[Buch] The Way of Kings (The Stormlight Archives 1)

Autor: Brandon Sanderson (*1975)

: 2010, USA; 2011 Deutschland

Gebundene Ausgabe: 1000 Seiten

Genre: High-Fantasy

„The Way of Kings“ liegt schon seit einem Jahr auf meiner Leseliste, mein Lieblingsautor Patrick Rothfuss hatte es auf seinem Blog vorgestellt, und da Empfehlungen von Lieblingsautoren bisher immer gut waren, wollte ich natürlich auch lesen. Tja und die Empfehlung hat sich als absolut passend für meinen Geschmack herausgestellt.

Zum Inhalt möchte ich jetzt nicht sooo viel sagen und verweise auf Elenas Rezension.

Nachdem der Hochkönig Gavilar ermordet wurde, tobt ein langjähriger Krieg auf den „shattered plains“, die Alethi wollen den Tod ihres Königs rächen, für den die Parshendi verantwortlich sind. Dazu sei allerdings auch gesagt, dass die Alethi gerne Krieg führen und somit da schon eher einen Volkssport betreiben als wirklich ernsthaft Krieg zu führen.

Der junge Krieger Kaladin landet als Sklave im Kriegslager und versucht mehr oder weniger unermüdlich, Menschen zu helfen.
Dalinar, einer der Hochprinzen, hat wiederrum ständig Visionen, die ihn dazu auffordern, die verschiedenen Hochprinzen und ihre Reiche zu vereinigen, da ein großer Feind naht, der die Verdamnis einleitet. Er soll sich dabei an einen Code halten, der aus dem Buch „The way of kings“ stammt.
Dann gibt es da noch Shallan, die unbedingt unter der bekannten Historikerin Jasnah ihre Lehre machen will. Aber das ist eigentlich nur ein Vorwand für einen perfiden Plan.
Der weitere Haupterzählstrang handelt von Szeth, einem „Truthless“ mit übermenschlichen Fähigkeiten, der für seine Meister morden muss. Er war es auch, der damals den Hochkönig ermordete.

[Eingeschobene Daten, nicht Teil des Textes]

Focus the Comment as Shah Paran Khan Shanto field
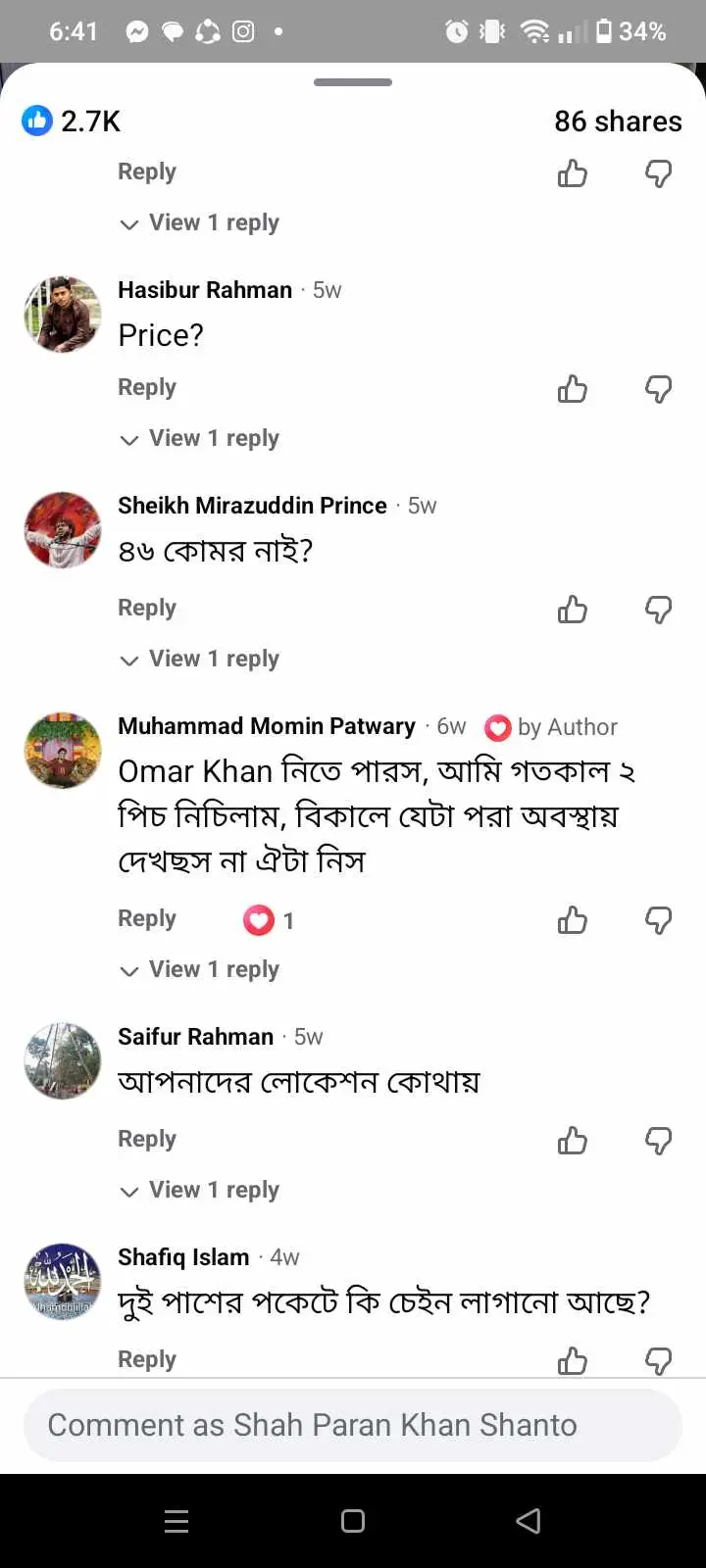706x1568 pixels. [353, 1425]
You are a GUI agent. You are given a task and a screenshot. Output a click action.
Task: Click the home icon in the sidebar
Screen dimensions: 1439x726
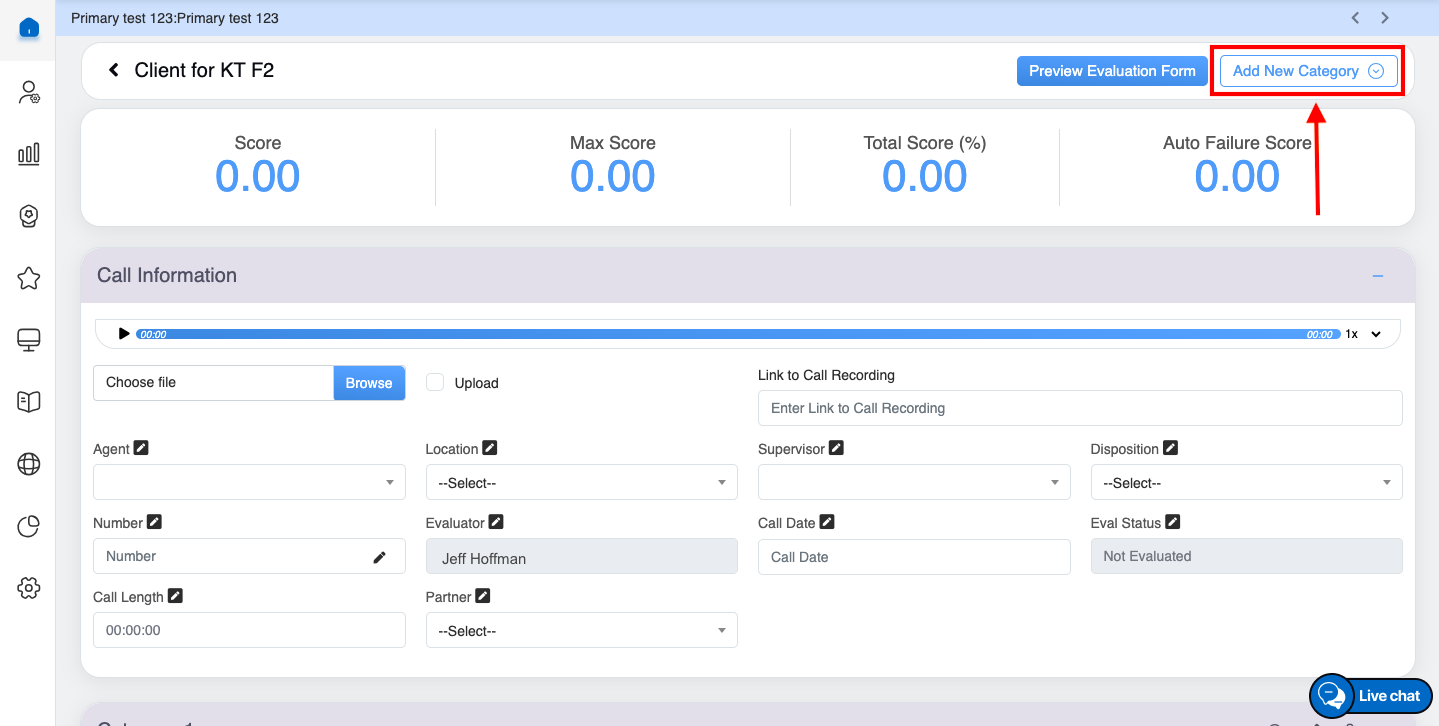click(29, 28)
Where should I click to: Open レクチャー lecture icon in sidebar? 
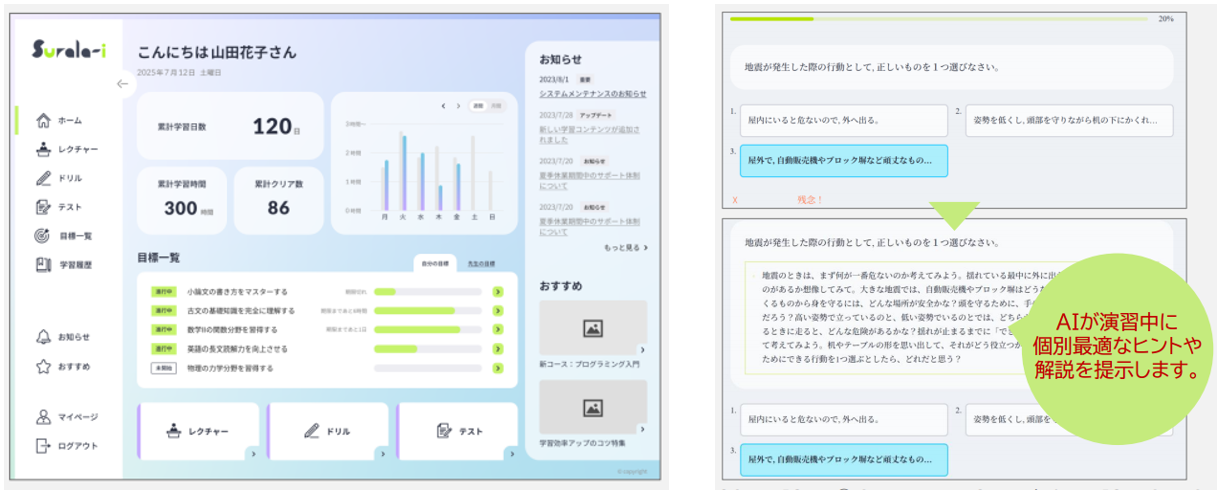click(x=43, y=150)
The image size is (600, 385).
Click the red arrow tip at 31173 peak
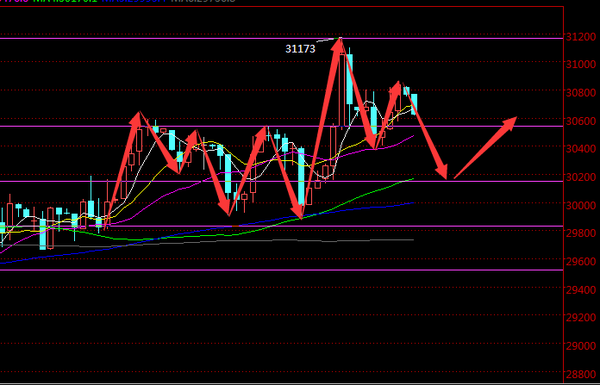(339, 43)
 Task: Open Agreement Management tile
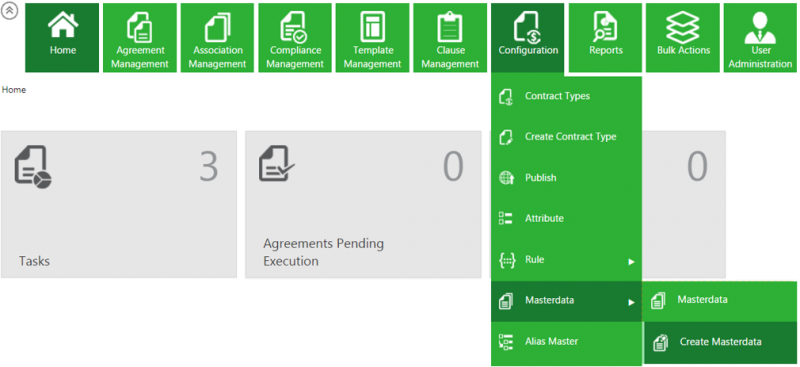[x=140, y=38]
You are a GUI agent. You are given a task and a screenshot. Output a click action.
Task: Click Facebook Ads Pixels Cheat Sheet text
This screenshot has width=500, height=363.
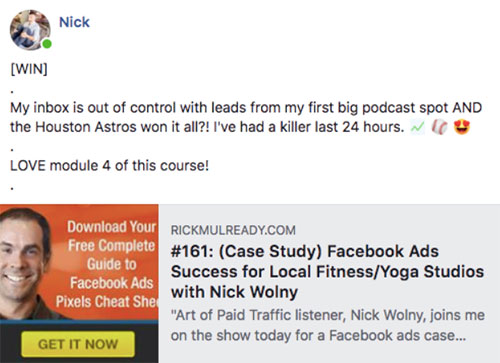point(107,292)
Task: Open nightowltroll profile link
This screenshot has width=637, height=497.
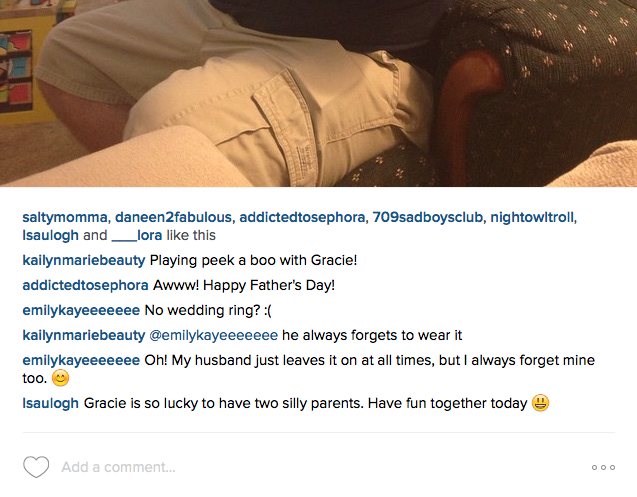Action: click(x=532, y=217)
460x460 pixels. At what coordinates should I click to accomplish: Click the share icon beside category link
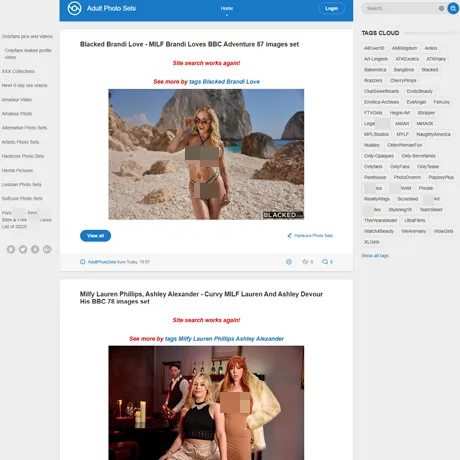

Über die Welt Roshar lassen sich sicherlich viele Seiten schreiben, die Welt ist sehr schön und detailliert ausgearbeitet, fast schon ein eigenständiger Charakter. Dabei nicht zu abstrus, aber dennoch etwas fremd. Besonders wichtig für die Geschichte sind die sogenannten Highstorms, kräftige Stürme die ein besonderes Licht hervorbringen (oder von diesem begleitet werden), dieses Sturmlicht spielt eine besondere Rolle in der Welt und in der Erzählung.

Ich habe hier jetzt bewusst die vier Charaktere markiert, die in der Reihe eine wichtige Rolle führen werden (was so von Brandon Sanderson geäußert wurde). Denn zu Beginn des Buches wusste ich nicht so recht, welche Charaktere nun „wichtig“ sind, was auch daran lag, dass es einige Zwischenkapitel gibt und manche Handlungsstränge für lange Zeit fallen gelassen werden.
Die Zwischenkapitel sollen zwar mehr von Roshars Gesellschaft zeigen, allerdings fand ich sie hier mehr verwirrend als hilfreich.

Besonders hervorheben möchte in den könglichen Narren, Wit, der sicherlich noch eine größere Rolle spielen wird. Hoffe ich zumindest. Erinnert er mich doch ziemlich stark an den Narren aus dem Weitseher-Zyklus.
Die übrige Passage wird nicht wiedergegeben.